_Zu beantwortende Fragen_.
1. Beantworten Sie anhand des Lesetextes folgende Fragen:
(a) Auf welches Jahr schauen wir laut Lesetext heute zurück, so wie die Enkel auf 2030?
(b) Welche drei Eigenschaften schreiben die Enkel laut Lesetext dem damaligen Leben zu?
(c) In welchem Zeitraum bekommen wir laut Lesetext wohl die Chance durch Technologie?
2. Übersetzen Sie bitte diesen Satz aus dem Lesetext ins Englische: „Die Wahrheit ist: Wir leben heute in einer großartigen Zeit.“

_Lesetext_.
Liebe Leserinnen, liebe Leser,

haben Sie sich schon einmal gefragt, wie Ihre Enkel oder Urenkel im Jahr 2130 auf das Jahr 2030 zurückschauen werden? Wird ihnen das Jahr 2030 genauso unreal, vergangen und zurückgeblieben vorkommen wie Ihnen selbst heute der Rückblick auf das Jahr 1930? Die meisten von uns haben nicht einmal mehr eine Vorstellung von jenem 1930, als normale, deutsche Stadtmenschen wie wir in verschlissenen, dreckigen Mietskasernen ohne Fernseher, ohne Telefone, ohne Autos, ohne Flugzeuge, ohne Urlaubsreise, dafür aber mit Horden gewalttätiger Kampftruppen von Faschisten und Kommunisten auf den Straßen lebten.

Die Wahrheit ist: Wir leben heute in einer großartigen Zeit. Aber auch in einer Zeit, in der die Möglichkeiten der Menschen noch so winzig und limitiert sind, verglichen damit, wie sie 2130 sein werden. In unserem alltäglichen Denken sind wir uns der Limitationen unseres Lebens gar nicht bewusst, weil wir ja mittendrin stecken. Unsere Enkel hingegen werden auf uns zurückblicken und sagen: „Seht wie unglaublich arm, krank und beschränkt die damals gelebt haben!“ Und falls das so wäre: Wie riesig müssten wir uns heute die Veränderungen der Welt nach 2030 erträumen, damit wir auch nur halbwegs in die Nähe jenes Jahres 2130 kämen, das unsere Enkel für völlig normal halten werden?

Selten waren die Chancen der Menschheit so groß, die Entwicklung unserer Spezies in gewaltigen Schritten voranzubringen. Noch nie zuvor hatte die Menschheit eine so realistische Chance, einige ihrer größten Probleme endgültig zu lösen. Diese Chance bekommen wir wohl in den kommenden 30 bis 50 Jahren durch Technologie, die uns die Chance geben wird, genügend künstliche Nahrungsmittel ernteunabhängig und klimaneutral herzustellen, damit jeder Mensch auf der Erde genug zu essen hat. Sie wird uns die Chance geben, in Wasserentsalzungsanlagen rund um den Globus genügend Trinkwasser herzustellen, damit jeder genug zu trinken hat. Und sie wird uns die Chance geben, so viel Energie durch Sonnenkollektoren in den Wüsten der Erde zu produzieren, dass jeder Mensch mehr als genügend davon hat.

_Arbeitsmaterial_.
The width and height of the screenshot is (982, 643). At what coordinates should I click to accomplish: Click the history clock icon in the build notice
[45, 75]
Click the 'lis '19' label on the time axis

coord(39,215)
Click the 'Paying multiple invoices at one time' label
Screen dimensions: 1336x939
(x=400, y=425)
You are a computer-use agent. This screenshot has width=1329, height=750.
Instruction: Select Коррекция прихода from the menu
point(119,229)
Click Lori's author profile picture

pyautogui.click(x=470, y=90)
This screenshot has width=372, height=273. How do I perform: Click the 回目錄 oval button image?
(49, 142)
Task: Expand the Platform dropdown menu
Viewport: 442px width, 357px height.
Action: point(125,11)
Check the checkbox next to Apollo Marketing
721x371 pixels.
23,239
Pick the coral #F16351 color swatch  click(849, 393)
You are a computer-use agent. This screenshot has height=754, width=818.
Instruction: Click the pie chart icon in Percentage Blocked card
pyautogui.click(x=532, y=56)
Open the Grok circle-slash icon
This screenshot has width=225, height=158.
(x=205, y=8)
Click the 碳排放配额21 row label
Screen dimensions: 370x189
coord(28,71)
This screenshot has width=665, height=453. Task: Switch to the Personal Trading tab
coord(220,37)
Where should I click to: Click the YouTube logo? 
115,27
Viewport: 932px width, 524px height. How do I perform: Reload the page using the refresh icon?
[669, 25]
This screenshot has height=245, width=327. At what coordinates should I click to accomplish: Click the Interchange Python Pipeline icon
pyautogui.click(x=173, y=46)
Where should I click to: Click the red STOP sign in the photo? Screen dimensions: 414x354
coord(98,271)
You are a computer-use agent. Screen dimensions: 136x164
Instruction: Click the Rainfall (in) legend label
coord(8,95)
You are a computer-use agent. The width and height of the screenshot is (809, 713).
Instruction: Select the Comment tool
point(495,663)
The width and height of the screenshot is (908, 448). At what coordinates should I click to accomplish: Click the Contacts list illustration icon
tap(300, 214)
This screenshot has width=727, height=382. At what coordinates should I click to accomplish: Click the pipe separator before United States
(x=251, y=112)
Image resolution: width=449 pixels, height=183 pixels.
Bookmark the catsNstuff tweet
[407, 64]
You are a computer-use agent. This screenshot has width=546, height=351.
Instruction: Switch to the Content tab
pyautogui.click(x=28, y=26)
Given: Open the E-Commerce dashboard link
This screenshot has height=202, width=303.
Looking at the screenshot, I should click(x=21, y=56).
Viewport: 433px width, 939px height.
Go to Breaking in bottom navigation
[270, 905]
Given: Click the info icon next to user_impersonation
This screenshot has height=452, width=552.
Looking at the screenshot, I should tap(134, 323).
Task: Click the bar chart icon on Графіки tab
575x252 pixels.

_Lösungen der Aufgaben_.
1.
(a) 1930
(b) arm, krank und beschränkt
(c) in den kommenden 30 bis 50 Jahren

2. The truth is: we live in a great time today.